Episodios como el de arriba descrito, me ocurrieron, de igual manera, con empresarios de la construcción que se beneficiaron de las bajas tasas de interés y otras facilidades crediticias. En el fondo, la idea era siempre la misma: como los bancos tienen plata, ergo, están obligados a darme una parte.
En la academia tampoco es diferente. De hecho, una de las cosas que más escuché durante mis años de estudiante de economía fue de los programas para luchar contra la desigualdad y la redistribución del ingreso. Prácticamente, en todas las materias teníamos que estudiar el Índice de Gini y los modelos para reducir las desigualdades.
Las implicaciones totalitarias de esas ideas son evidentes, puesto que es el Estado el único que tiene la capacidad de luchar contra la desigualdad. De ahí, que los egresados de economía tengan tanta inclinación a la ingeniería social y al socialismo.
Acá me permito una pequeña reflexión personal. Si bien, me tocó cursar toda la carrera de economía con una malla curricular llena de ideas intervencionistas y estatistas, yo soy un defensor del mercado libre, la competitividad, los bajos impuestos y el emprendimiento. Soy, gracias a Dios, un producto fallado de la universidad.
Pero volviendo al tema central del artículo, mientras más programas de lucha contra la desigualdad tenga una nación, más pobre se vuelve. En Bolivia, Evo Morales prometió que el país se convertiría en un paraíso para los pobres. Obviamente, a través de impuestos a los ricos y confiscaciones de la propiedad privada, en especial, de la industria gasífera.
¿Resultados?
Que sus tres gobiernos se caracterizaron por la caída de la productividad, reducción de la inversión, aumento de la criminalidad y crecimiento de la pobreza. Todo eso nos pasó factura, ya que, a principios del Siglo XXI, Bolivia se proyectaba para ser la potencia energética de Sudamérica. Hoy, nuestros mayores productos de exportación son el crimen organizado y el narcotráfico.
El sociólogo Helmut Schoeck considera que las sociedades que más han logrado avanzar y prosperar son aquellas que han superado la envidia, puesto que proyectos criminales como el Socialismo del Siglo XXI deben gran parte de su éxito al voto de muchos envidiosos que esperaban, literalmente, joder a los ricos.

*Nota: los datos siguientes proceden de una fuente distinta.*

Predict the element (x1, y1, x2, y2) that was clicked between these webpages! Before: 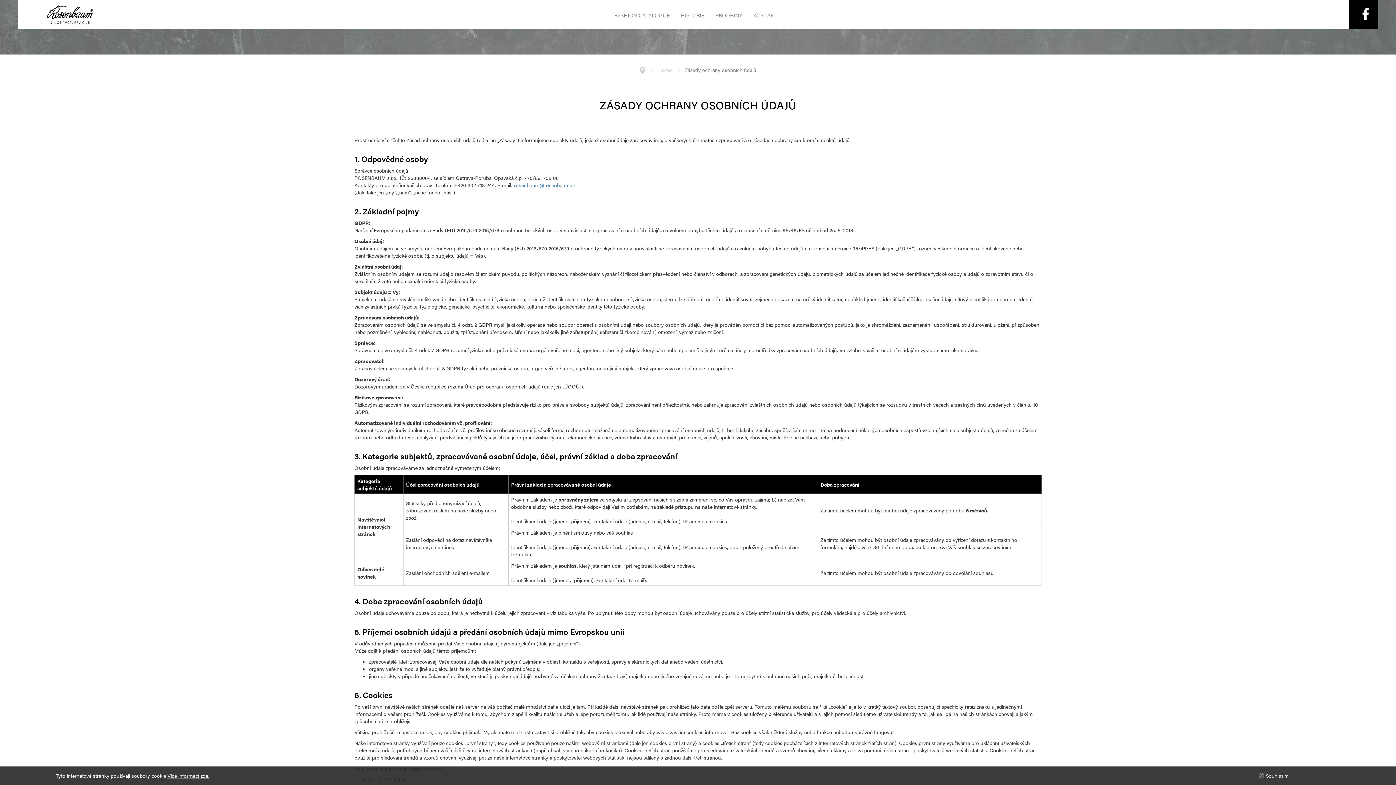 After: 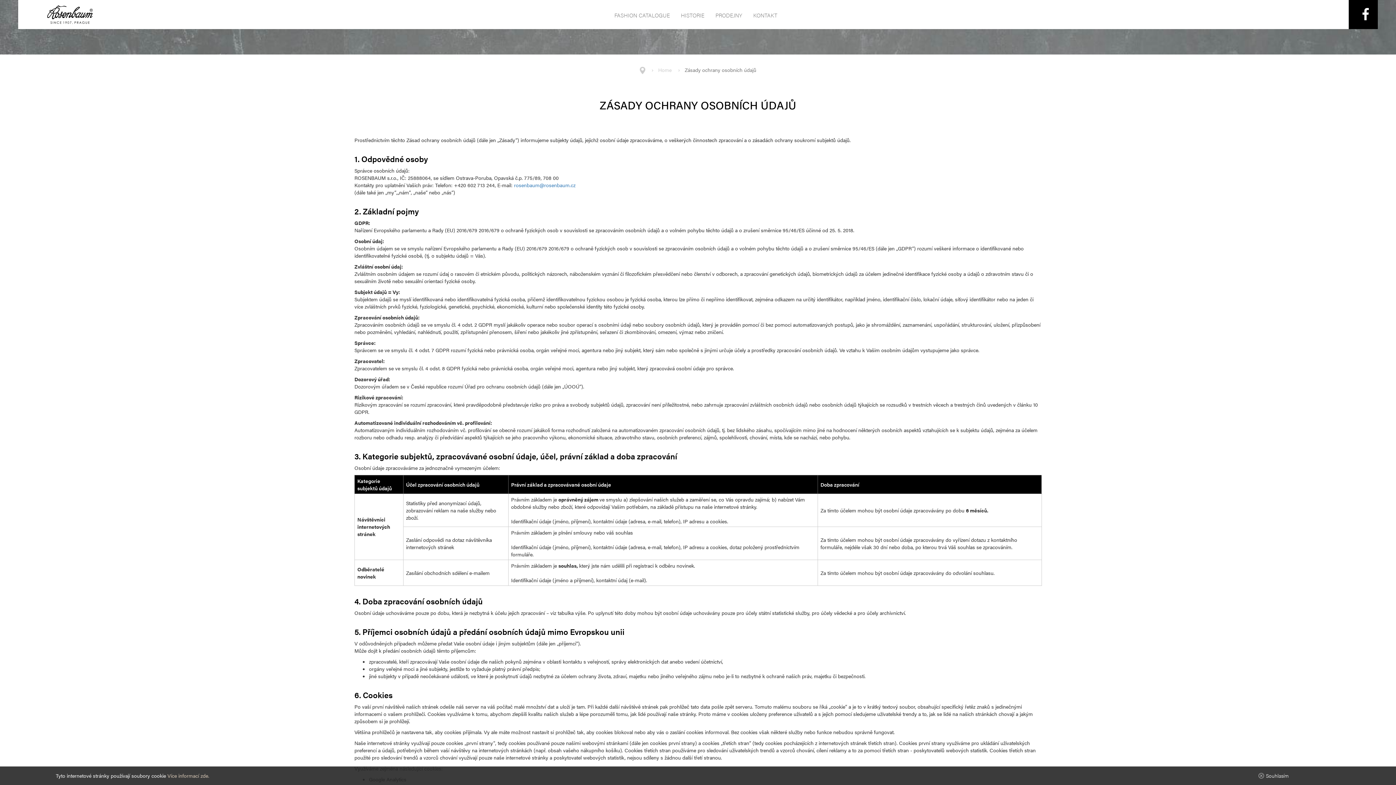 Action: bbox: (167, 772, 209, 779) label: Více informací zde.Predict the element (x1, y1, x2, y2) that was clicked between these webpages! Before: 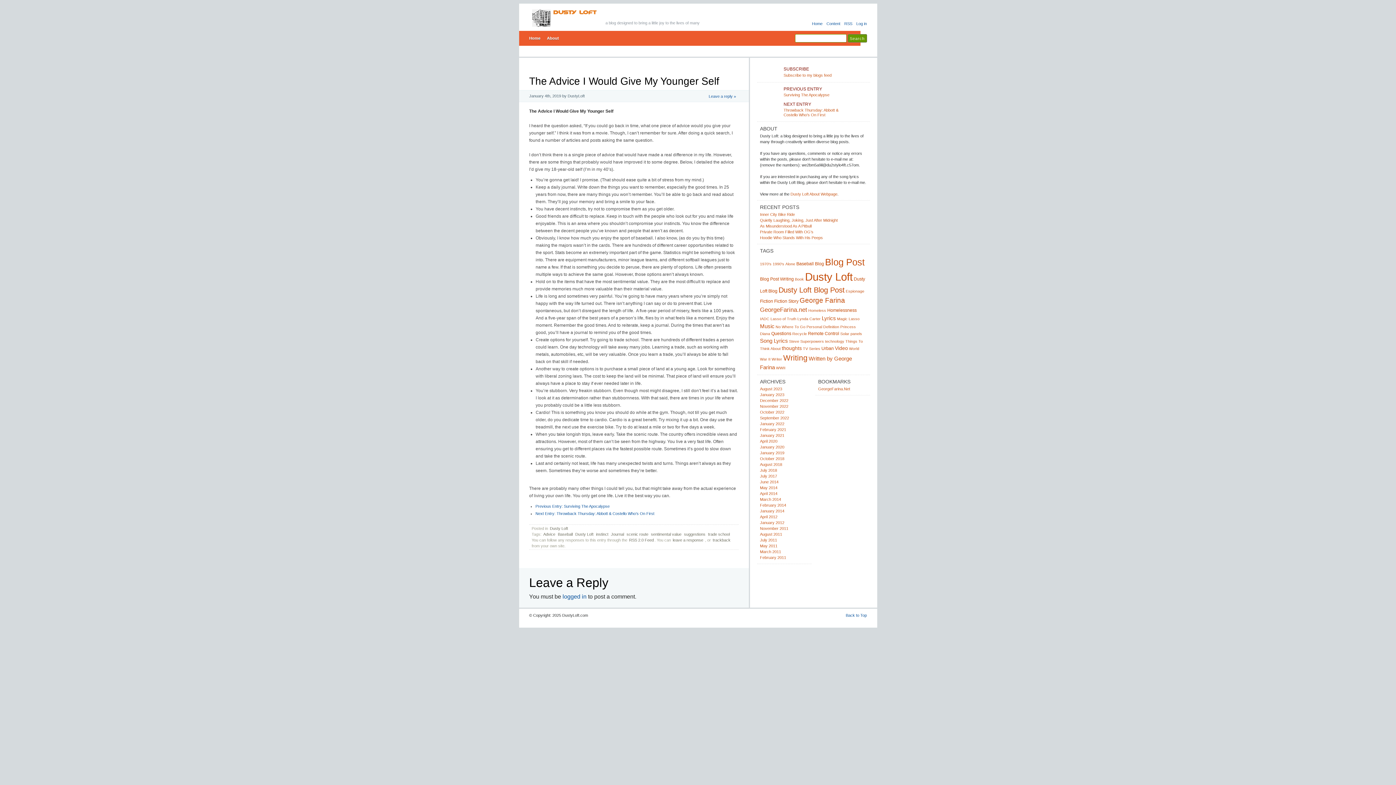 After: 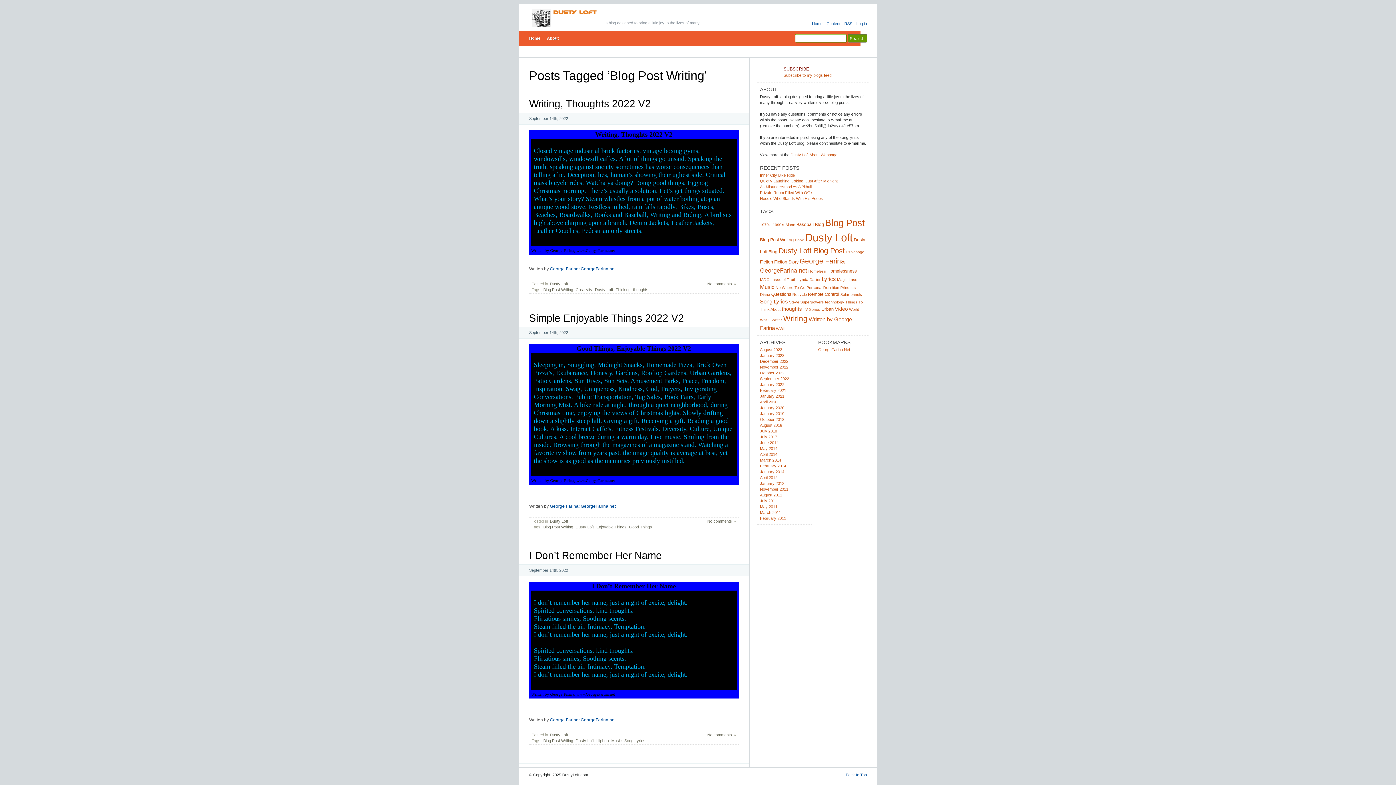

Axel Kaiser, que pasó del ateísmo al catolicismo ortodoxo, explica que una de las razones de su transformación vino de estudiar los aportes culturales del cristianismo. Por ejemplo, El décimo mandamiento dice: «No codiciarás los bienes ajenos». La codicia es el deseo extremo de conseguir bienes, por eso, este mandamiento prohíbe cometer injusticias que lleven a apoderarse de los bienes ajenos por medio del robo y la violencia. De ahí, que el legado cultural del cristianismo sea uno de los blancos que más feroces ataques recibe de parte de todos los enemigos de nuestra civilización.
En conclusión, para salir del lodazal que nos encontramos es necesario dejar de convertir a la envidia en políticas de Estado.